*YOUR OBJECTIVE:*
Turn every line of the records below into a JSON list of strings, with one string per line and blank lines left out.

--- START PROVIDED MATERIAL ---

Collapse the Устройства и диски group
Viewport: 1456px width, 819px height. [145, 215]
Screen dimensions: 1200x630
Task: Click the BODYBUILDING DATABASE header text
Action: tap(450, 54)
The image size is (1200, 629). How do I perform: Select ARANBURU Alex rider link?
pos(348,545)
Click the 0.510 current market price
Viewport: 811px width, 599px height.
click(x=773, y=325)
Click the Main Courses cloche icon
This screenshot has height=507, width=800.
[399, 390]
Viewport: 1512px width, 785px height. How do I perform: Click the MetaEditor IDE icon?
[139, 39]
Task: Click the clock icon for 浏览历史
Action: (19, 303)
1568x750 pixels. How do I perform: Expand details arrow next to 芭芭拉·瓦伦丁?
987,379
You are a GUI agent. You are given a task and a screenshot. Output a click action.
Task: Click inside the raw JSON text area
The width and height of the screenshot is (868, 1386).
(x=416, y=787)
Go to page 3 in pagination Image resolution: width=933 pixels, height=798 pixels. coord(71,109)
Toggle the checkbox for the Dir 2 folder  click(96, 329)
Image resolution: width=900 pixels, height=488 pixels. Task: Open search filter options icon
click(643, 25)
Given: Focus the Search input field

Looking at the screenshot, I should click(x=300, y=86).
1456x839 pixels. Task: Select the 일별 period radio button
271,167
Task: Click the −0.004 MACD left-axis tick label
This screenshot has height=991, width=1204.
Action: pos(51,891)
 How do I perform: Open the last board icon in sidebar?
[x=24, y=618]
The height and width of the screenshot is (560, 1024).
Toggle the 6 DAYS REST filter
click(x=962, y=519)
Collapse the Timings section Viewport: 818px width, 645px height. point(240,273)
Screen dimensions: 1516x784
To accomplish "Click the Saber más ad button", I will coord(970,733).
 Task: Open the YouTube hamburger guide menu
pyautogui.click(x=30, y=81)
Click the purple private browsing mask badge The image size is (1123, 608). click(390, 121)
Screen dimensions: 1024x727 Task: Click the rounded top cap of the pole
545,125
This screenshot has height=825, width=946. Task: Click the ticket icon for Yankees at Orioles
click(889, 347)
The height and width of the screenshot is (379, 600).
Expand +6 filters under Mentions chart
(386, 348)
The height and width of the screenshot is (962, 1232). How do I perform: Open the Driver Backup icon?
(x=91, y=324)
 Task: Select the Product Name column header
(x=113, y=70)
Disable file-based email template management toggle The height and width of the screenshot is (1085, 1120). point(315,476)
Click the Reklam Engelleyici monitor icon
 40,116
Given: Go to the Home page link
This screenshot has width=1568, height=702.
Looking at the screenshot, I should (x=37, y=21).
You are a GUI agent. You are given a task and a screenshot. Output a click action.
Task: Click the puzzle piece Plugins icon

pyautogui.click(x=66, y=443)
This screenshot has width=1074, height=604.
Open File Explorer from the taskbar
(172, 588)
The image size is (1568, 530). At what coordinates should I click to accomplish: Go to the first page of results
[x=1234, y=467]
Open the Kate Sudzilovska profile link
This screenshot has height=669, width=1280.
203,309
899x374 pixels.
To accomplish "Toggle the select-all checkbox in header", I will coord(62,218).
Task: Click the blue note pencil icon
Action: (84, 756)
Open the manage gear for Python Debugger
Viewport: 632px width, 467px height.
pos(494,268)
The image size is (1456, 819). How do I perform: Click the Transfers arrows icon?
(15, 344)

--- END PROVIDED MATERIAL ---

*CORRECT RESULT:*
[
  "Collapse the Устройства и диски group",
  "Viewport: 1456px width, 819px height. [145, 215]",
  "Screen dimensions: 1200x630",
  "Task: Click the BODYBUILDING DATABASE header text",
  "Action: tap(450, 54)",
  "The image size is (1200, 629). How do I perform: Select ARANBURU Alex rider link?",
  "pos(348,545)",
  "Click the 0.510 current market price",
  "Viewport: 811px width, 599px height.",
  "click(x=773, y=325)",
  "Click the Main Courses cloche icon",
  "This screenshot has height=507, width=800.",
  "[399, 390]",
  "Viewport: 1512px width, 785px height. How do I perform: Click the MetaEditor IDE icon?",
  "[139, 39]",
  "Task: Click the clock icon for 浏览历史",
  "Action: (19, 303)",
  "1568x750 pixels. How do I perform: Expand details arrow next to 芭芭拉·瓦伦丁?",
  "987,379",
  "You are a GUI agent. You are given a task and a screenshot. Output a click action.",
  "Task: Click inside the raw JSON text area",
  "The width and height of the screenshot is (868, 1386).",
  "(x=416, y=787)",
  "Go to page 3 in pagination Image resolution: width=933 pixels, height=798 pixels. coord(71,109)",
  "Toggle the checkbox for the Dir 2 folder  click(96, 329)",
  "Image resolution: width=900 pixels, height=488 pixels. Task: Open search filter options icon",
  "click(643, 25)",
  "Given: Focus the Search input field",
  "Looking at the screenshot, I should click(x=300, y=86).",
  "1456x839 pixels. Task: Select the 일별 period radio button",
  "271,167",
  "Task: Click the −0.004 MACD left-axis tick label",
  "This screenshot has height=991, width=1204.",
  "Action: pos(51,891)",
  " How do I perform: Open the last board icon in sidebar?",
  "[x=24, y=618]",
  "The height and width of the screenshot is (560, 1024).",
  "Toggle the 6 DAYS REST filter",
  "click(x=962, y=519)",
  "Collapse the Timings section Viewport: 818px width, 645px height. point(240,273)",
  "Screen dimensions: 1516x784",
  "To accomplish \"Click the Saber más ad button\", I will coord(970,733).",
  " Task: Open the YouTube hamburger guide menu",
  "pyautogui.click(x=30, y=81)",
  "Click the purple private browsing mask badge The image size is (1123, 608). click(390, 121)",
  "Screen dimensions: 1024x727 Task: Click the rounded top cap of the pole",
  "545,125",
  "This screenshot has height=825, width=946. Task: Click the ticket icon for Yankees at Orioles",
  "click(889, 347)",
  "The height and width of the screenshot is (379, 600).",
  "Expand +6 filters under Mentions chart",
  "(386, 348)",
  "The height and width of the screenshot is (962, 1232). How do I perform: Open the Driver Backup icon?",
  "(x=91, y=324)",
  " Task: Select the Product Name column header",
  "(x=113, y=70)",
  "Disable file-based email template management toggle The height and width of the screenshot is (1085, 1120). point(315,476)",
  "Click the Reklam Engelleyici monitor icon",
  " 40,116",
  "Given: Go to the Home page link",
  "This screenshot has width=1568, height=702.",
  "Looking at the screenshot, I should (x=37, y=21).",
  "You are a GUI agent. You are given a task and a screenshot. Output a click action.",
  "Task: Click the puzzle piece Plugins icon",
  "pyautogui.click(x=66, y=443)",
  "This screenshot has width=1074, height=604.",
  "Open File Explorer from the taskbar",
  "(172, 588)",
  "The image size is (1568, 530). At what coordinates should I click to accomplish: Go to the first page of results",
  "[x=1234, y=467]",
  "Open the Kate Sudzilovska profile link",
  "This screenshot has height=669, width=1280.",
  "203,309",
  "899x374 pixels.",
  "To accomplish \"Toggle the select-all checkbox in header\", I will coord(62,218).",
  "Task: Click the blue note pencil icon",
  "Action: (84, 756)",
  "Open the manage gear for Python Debugger",
  "Viewport: 632px width, 467px height.",
  "pos(494,268)",
  "The image size is (1456, 819). How do I perform: Click the Transfers arrows icon?",
  "(15, 344)"
]